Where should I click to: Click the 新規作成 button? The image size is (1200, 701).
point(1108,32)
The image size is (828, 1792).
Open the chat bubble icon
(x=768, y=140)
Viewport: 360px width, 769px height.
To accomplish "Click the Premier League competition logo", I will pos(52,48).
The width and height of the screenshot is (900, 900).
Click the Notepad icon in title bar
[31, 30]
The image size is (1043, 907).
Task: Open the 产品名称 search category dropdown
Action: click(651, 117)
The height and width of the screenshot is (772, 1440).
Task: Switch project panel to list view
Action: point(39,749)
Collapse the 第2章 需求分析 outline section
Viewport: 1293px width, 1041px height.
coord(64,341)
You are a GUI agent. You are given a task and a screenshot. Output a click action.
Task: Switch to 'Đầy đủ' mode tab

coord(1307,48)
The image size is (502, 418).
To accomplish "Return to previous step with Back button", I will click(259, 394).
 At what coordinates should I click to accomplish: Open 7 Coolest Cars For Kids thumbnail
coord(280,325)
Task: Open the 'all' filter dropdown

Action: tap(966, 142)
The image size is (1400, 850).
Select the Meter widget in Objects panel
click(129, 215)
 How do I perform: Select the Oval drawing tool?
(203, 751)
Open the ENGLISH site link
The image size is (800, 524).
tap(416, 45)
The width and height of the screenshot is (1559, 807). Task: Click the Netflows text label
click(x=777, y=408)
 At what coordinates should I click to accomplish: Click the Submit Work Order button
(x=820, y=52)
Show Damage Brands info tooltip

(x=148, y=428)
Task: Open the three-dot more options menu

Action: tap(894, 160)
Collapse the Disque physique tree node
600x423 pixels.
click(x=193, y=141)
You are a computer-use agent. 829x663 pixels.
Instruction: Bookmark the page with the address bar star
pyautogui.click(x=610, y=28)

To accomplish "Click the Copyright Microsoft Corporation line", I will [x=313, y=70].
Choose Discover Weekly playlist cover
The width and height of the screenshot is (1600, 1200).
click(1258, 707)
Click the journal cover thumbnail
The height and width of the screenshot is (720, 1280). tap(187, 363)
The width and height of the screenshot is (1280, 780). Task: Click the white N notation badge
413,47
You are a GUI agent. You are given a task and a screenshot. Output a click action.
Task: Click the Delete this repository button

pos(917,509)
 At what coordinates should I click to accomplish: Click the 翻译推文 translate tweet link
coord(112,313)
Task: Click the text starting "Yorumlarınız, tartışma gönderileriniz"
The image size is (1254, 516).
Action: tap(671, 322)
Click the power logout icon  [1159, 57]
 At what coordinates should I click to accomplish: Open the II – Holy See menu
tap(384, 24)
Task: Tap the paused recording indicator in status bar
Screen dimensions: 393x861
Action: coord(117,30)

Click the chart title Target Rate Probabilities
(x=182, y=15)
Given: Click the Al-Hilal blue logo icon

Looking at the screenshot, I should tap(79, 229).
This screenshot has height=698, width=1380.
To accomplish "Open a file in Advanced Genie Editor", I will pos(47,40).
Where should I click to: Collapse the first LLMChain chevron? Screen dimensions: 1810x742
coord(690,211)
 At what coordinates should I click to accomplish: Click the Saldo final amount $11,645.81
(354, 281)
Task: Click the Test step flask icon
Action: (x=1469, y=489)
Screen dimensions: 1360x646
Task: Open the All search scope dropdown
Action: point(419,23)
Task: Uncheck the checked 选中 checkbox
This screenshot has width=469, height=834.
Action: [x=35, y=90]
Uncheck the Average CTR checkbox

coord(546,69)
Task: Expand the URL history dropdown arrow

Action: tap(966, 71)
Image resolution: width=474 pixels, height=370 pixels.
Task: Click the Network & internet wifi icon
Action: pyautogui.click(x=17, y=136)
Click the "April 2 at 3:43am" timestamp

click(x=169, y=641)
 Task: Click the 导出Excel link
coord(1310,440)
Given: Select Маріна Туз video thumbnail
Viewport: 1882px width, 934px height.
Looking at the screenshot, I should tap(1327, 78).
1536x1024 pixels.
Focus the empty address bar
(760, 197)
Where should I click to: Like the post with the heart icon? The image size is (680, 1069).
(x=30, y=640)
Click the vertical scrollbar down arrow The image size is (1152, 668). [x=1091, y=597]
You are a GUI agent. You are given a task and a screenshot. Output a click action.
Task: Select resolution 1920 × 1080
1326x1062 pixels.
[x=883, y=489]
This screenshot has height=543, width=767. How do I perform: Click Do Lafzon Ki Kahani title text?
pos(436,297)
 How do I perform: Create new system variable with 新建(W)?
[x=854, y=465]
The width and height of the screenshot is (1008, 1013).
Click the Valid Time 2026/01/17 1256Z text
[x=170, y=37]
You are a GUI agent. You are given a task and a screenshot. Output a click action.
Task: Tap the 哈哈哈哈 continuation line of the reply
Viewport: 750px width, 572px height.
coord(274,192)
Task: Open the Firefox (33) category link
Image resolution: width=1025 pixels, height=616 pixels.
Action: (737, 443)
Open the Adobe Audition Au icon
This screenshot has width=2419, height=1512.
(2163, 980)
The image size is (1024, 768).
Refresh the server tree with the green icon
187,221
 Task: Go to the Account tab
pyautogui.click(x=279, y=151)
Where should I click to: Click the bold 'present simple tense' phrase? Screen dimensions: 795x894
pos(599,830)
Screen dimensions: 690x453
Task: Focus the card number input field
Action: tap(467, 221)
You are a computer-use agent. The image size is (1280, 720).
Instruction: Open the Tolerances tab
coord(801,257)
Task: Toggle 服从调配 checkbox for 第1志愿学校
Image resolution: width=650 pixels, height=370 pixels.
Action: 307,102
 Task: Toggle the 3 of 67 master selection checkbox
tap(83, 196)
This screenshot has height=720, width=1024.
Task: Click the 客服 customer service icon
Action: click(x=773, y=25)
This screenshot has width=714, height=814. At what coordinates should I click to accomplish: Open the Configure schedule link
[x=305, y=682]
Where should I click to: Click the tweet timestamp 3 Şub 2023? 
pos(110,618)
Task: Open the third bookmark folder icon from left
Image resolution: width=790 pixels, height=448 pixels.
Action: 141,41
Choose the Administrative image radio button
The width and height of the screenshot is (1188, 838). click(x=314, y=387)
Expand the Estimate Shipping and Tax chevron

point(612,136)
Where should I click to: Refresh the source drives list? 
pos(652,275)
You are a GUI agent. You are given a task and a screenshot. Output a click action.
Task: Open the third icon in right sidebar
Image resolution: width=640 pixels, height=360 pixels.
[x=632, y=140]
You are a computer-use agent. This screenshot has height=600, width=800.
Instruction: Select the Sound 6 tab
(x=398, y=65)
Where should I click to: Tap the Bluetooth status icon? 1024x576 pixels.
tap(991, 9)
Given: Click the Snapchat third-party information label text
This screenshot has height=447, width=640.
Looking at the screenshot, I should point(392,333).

### Directions
The answer is every entry, repeated word for word.

### Reply to the task
Where should I click to: Click the 新規作成 button? The image size is (1200, 701).
point(1108,32)
The image size is (828, 1792).
Open the chat bubble icon
(x=768, y=140)
Viewport: 360px width, 769px height.
To accomplish "Click the Premier League competition logo", I will pos(52,48).
The width and height of the screenshot is (900, 900).
Click the Notepad icon in title bar
[31, 30]
The image size is (1043, 907).
Task: Open the 产品名称 search category dropdown
Action: click(651, 117)
The height and width of the screenshot is (772, 1440).
Task: Switch project panel to list view
Action: point(39,749)
Collapse the 第2章 需求分析 outline section
Viewport: 1293px width, 1041px height.
coord(64,341)
You are a GUI agent. You are given a task and a screenshot. Output a click action.
Task: Switch to 'Đầy đủ' mode tab

coord(1307,48)
The image size is (502, 418).
To accomplish "Return to previous step with Back button", I will click(259, 394).
 At what coordinates should I click to accomplish: Open 7 Coolest Cars For Kids thumbnail
coord(280,325)
Task: Open the 'all' filter dropdown

Action: tap(966, 142)
The image size is (1400, 850).
Select the Meter widget in Objects panel
click(129, 215)
 How do I perform: Select the Oval drawing tool?
(203, 751)
Open the ENGLISH site link
The image size is (800, 524).
tap(416, 45)
The width and height of the screenshot is (1559, 807). Task: Click the Netflows text label
click(x=777, y=408)
 At what coordinates should I click to accomplish: Click the Submit Work Order button
(x=820, y=52)
Show Damage Brands info tooltip

(x=148, y=428)
Task: Open the three-dot more options menu

Action: tap(894, 160)
Collapse the Disque physique tree node
600x423 pixels.
click(x=193, y=141)
You are a computer-use agent. 829x663 pixels.
Instruction: Bookmark the page with the address bar star
pyautogui.click(x=610, y=28)

To accomplish "Click the Copyright Microsoft Corporation line", I will [x=313, y=70].
Choose Discover Weekly playlist cover
The width and height of the screenshot is (1600, 1200).
click(1258, 707)
Click the journal cover thumbnail
The height and width of the screenshot is (720, 1280). tap(187, 363)
The width and height of the screenshot is (1280, 780). Task: Click the white N notation badge
413,47
You are a GUI agent. You are given a task and a screenshot. Output a click action.
Task: Click the Delete this repository button

pos(917,509)
 At what coordinates should I click to accomplish: Click the 翻译推文 translate tweet link
coord(112,313)
Task: Click the text starting "Yorumlarınız, tartışma gönderileriniz"
The image size is (1254, 516).
Action: tap(671, 322)
Click the power logout icon  [1159, 57]
 At what coordinates should I click to accomplish: Open the II – Holy See menu
tap(384, 24)
Task: Tap the paused recording indicator in status bar
Screen dimensions: 393x861
Action: coord(117,30)

Click the chart title Target Rate Probabilities
(x=182, y=15)
Given: Click the Al-Hilal blue logo icon

Looking at the screenshot, I should tap(79, 229).
This screenshot has height=698, width=1380.
To accomplish "Open a file in Advanced Genie Editor", I will pos(47,40).
Where should I click to: Collapse the first LLMChain chevron? Screen dimensions: 1810x742
coord(690,211)
 At what coordinates should I click to accomplish: Click the Saldo final amount $11,645.81
(354, 281)
Task: Click the Test step flask icon
Action: (x=1469, y=489)
Screen dimensions: 1360x646
Task: Open the All search scope dropdown
Action: point(419,23)
Task: Uncheck the checked 选中 checkbox
This screenshot has width=469, height=834.
Action: [x=35, y=90]
Uncheck the Average CTR checkbox

coord(546,69)
Task: Expand the URL history dropdown arrow

Action: tap(966, 71)
Image resolution: width=474 pixels, height=370 pixels.
Task: Click the Network & internet wifi icon
Action: pyautogui.click(x=17, y=136)
Click the "April 2 at 3:43am" timestamp

click(x=169, y=641)
 Task: Click the 导出Excel link
coord(1310,440)
Given: Select Маріна Туз video thumbnail
Viewport: 1882px width, 934px height.
Looking at the screenshot, I should tap(1327, 78).
1536x1024 pixels.
Focus the empty address bar
(760, 197)
Where should I click to: Like the post with the heart icon? The image size is (680, 1069).
(x=30, y=640)
Click the vertical scrollbar down arrow The image size is (1152, 668). [x=1091, y=597]
You are a GUI agent. You are given a task and a screenshot. Output a click action.
Task: Select resolution 1920 × 1080
1326x1062 pixels.
[x=883, y=489]
This screenshot has height=543, width=767. How do I perform: Click Do Lafzon Ki Kahani title text?
pos(436,297)
 How do I perform: Create new system variable with 新建(W)?
[x=854, y=465]
The width and height of the screenshot is (1008, 1013).
Click the Valid Time 2026/01/17 1256Z text
[x=170, y=37]
You are a GUI agent. You are given a task and a screenshot. Output a click action.
Task: Tap the 哈哈哈哈 continuation line of the reply
Viewport: 750px width, 572px height.
coord(274,192)
Task: Open the Firefox (33) category link
Image resolution: width=1025 pixels, height=616 pixels.
Action: (737, 443)
Open the Adobe Audition Au icon
This screenshot has width=2419, height=1512.
(2163, 980)
The image size is (1024, 768).
Refresh the server tree with the green icon
187,221
 Task: Go to the Account tab
pyautogui.click(x=279, y=151)
Where should I click to: Click the bold 'present simple tense' phrase? Screen dimensions: 795x894
pos(599,830)
Screen dimensions: 690x453
Task: Focus the card number input field
Action: tap(467, 221)
You are a computer-use agent. The image size is (1280, 720).
Instruction: Open the Tolerances tab
coord(801,257)
Task: Toggle 服从调配 checkbox for 第1志愿学校
Image resolution: width=650 pixels, height=370 pixels.
Action: 307,102
 Task: Toggle the 3 of 67 master selection checkbox
tap(83, 196)
This screenshot has height=720, width=1024.
Task: Click the 客服 customer service icon
Action: click(x=773, y=25)
This screenshot has width=714, height=814. At what coordinates should I click to accomplish: Open the Configure schedule link
[x=305, y=682]
Where should I click to: Click the tweet timestamp 3 Şub 2023? 
pos(110,618)
Task: Open the third bookmark folder icon from left
Image resolution: width=790 pixels, height=448 pixels.
Action: 141,41
Choose the Administrative image radio button
The width and height of the screenshot is (1188, 838). click(x=314, y=387)
Expand the Estimate Shipping and Tax chevron

point(612,136)
Where should I click to: Refresh the source drives list? 
pos(652,275)
You are a GUI agent. You are given a task and a screenshot. Output a click action.
Task: Open the third icon in right sidebar
Image resolution: width=640 pixels, height=360 pixels.
[x=632, y=140]
You are a computer-use agent. This screenshot has height=600, width=800.
Instruction: Select the Sound 6 tab
(x=398, y=65)
Where should I click to: Tap the Bluetooth status icon? 1024x576 pixels.
tap(991, 9)
Given: Click the Snapchat third-party information label text
This screenshot has height=447, width=640.
Looking at the screenshot, I should point(392,333).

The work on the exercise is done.